• Data records:
● ● ●
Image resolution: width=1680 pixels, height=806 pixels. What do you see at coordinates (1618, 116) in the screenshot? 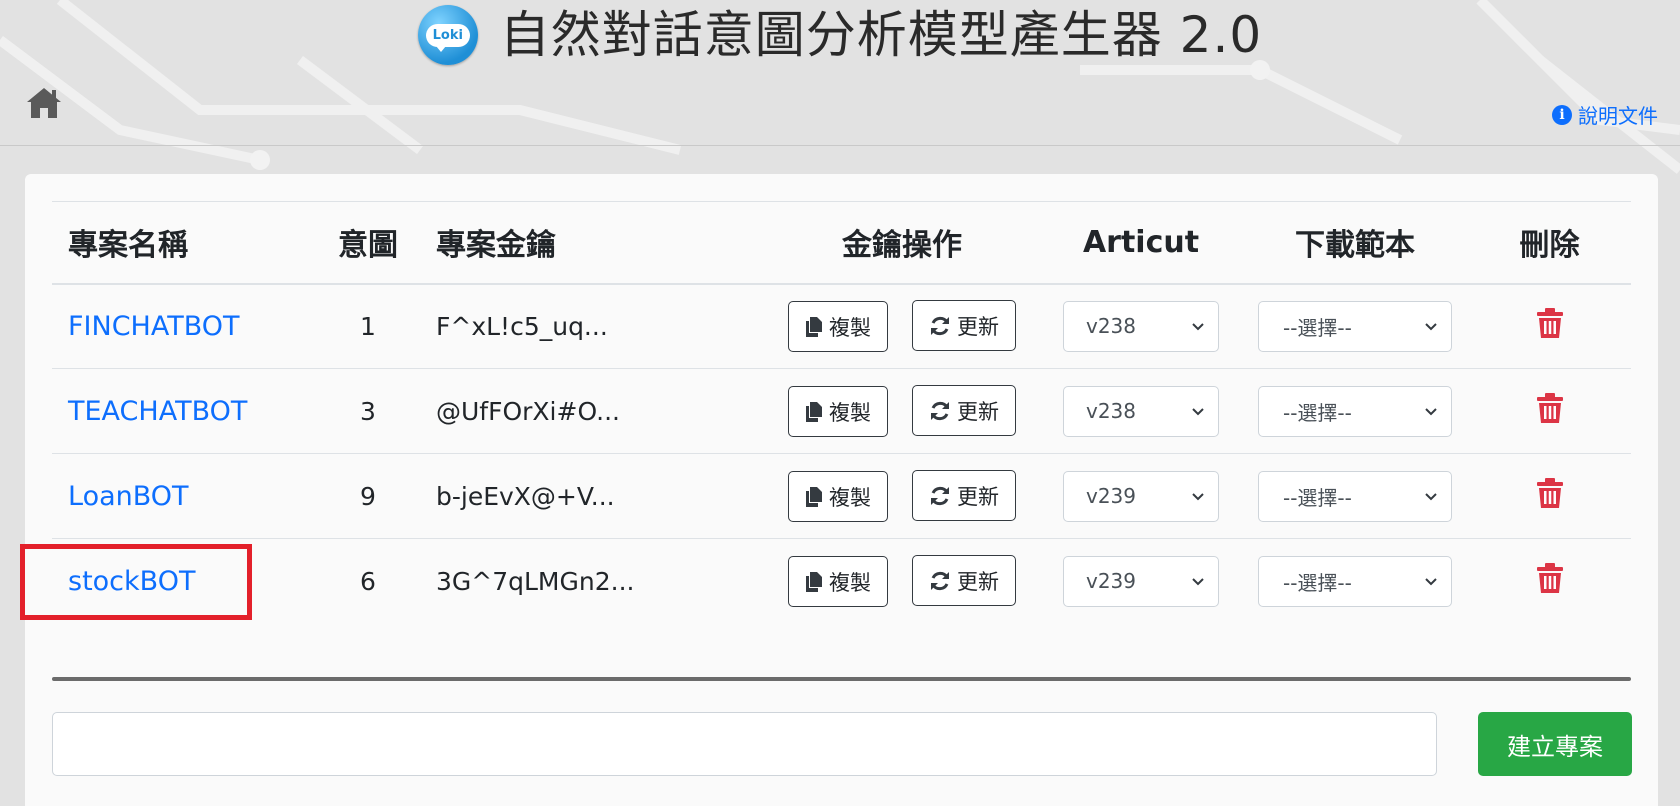
I see `docs-label: 說明文件` at bounding box center [1618, 116].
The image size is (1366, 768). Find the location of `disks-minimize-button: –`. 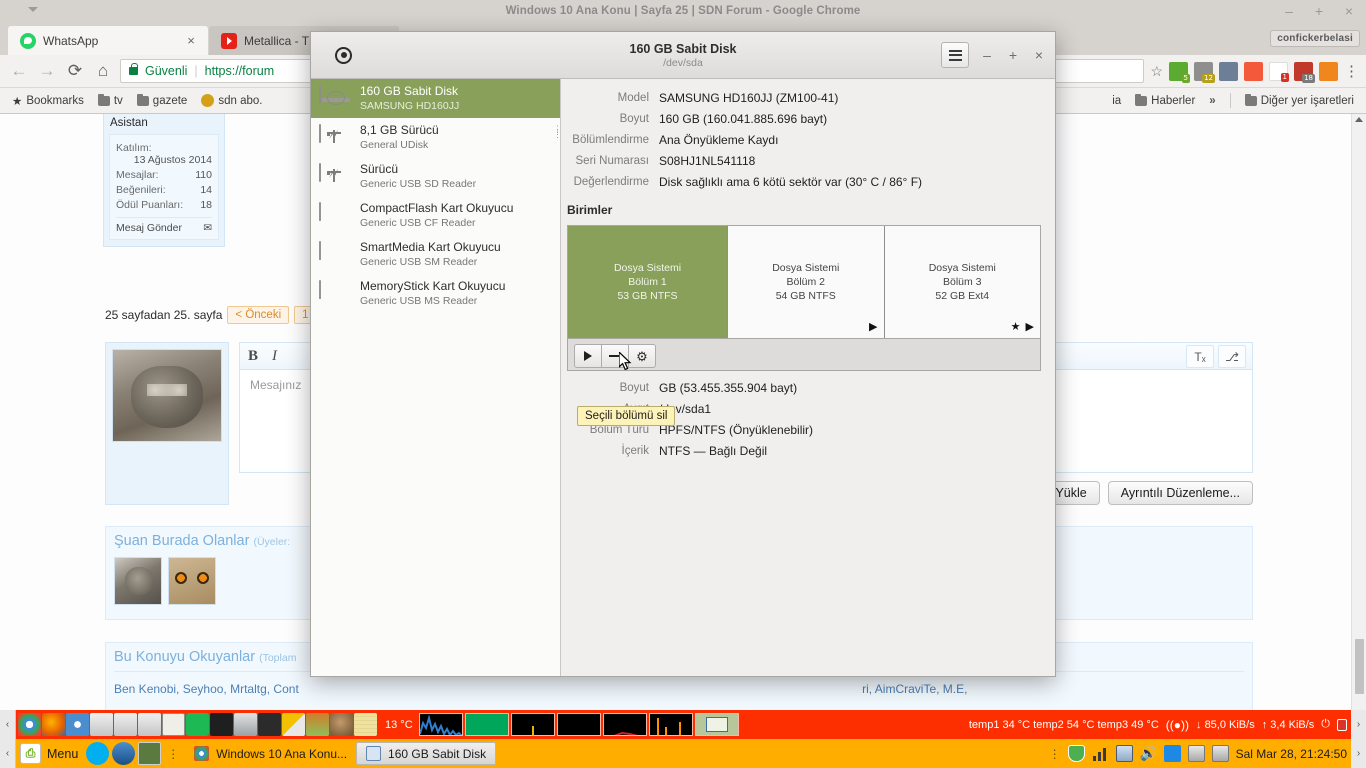

disks-minimize-button: – is located at coordinates (987, 55).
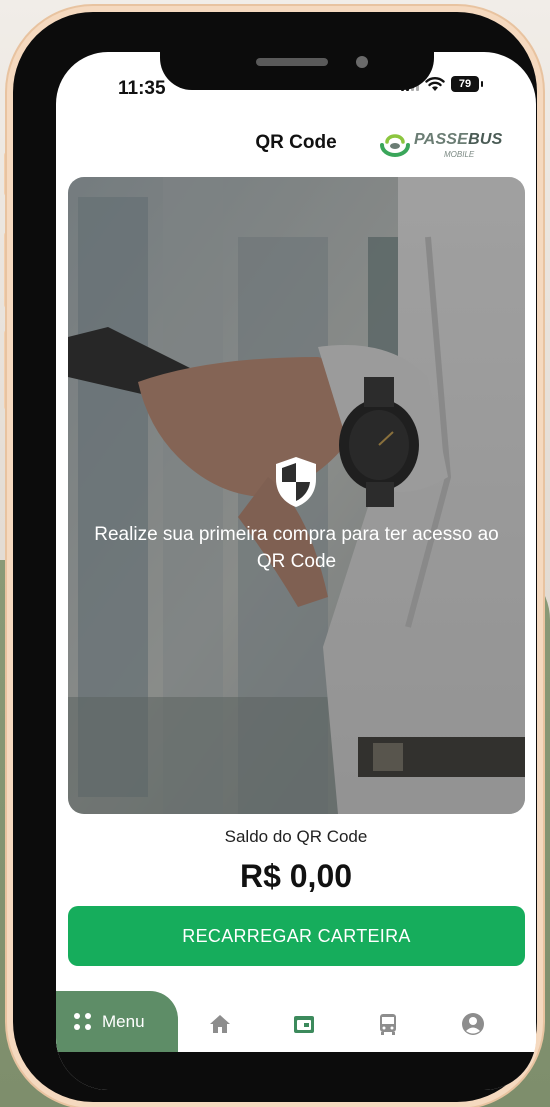 The image size is (550, 1107). I want to click on passebus-logo: PASSEBUS MOBILE, so click(446, 146).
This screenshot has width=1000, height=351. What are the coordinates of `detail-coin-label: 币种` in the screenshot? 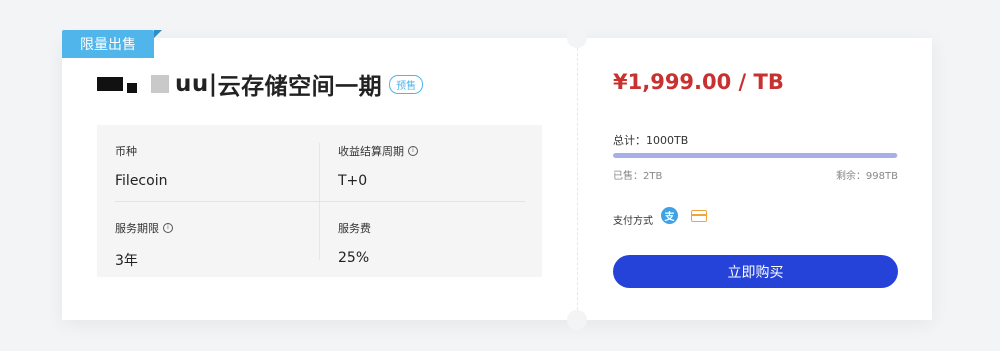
● ● ●
• PROBLEM TO SOLVE:
Lay out every line of the items above as a Markdown table with the columns Row and Line. Number each row, skip blank lines, and leave the pictures out.

• SOLUTION TO THIS PROBLEM:
| Row | Line |
|---|---|
| 1 | Image resolution: width=1680 pixels, height=806 pixels. What do you see at coordinates (1618, 116) in the screenshot?  |
| 2 | I see `docs-label: 說明文件` at bounding box center [1618, 116]. |
| 3 | The image size is (1366, 768). Find the location of `disks-minimize-button: –`.  |
| 4 | disks-minimize-button: – is located at coordinates (987, 55). |
| 5 |  The image size is (550, 1107). I want to click on passebus-logo: PASSEBUS MOBILE, so click(446, 146). |
| 6 | This screenshot has width=1000, height=351. What are the coordinates of `detail-coin-label: 币种` in the screenshot?  |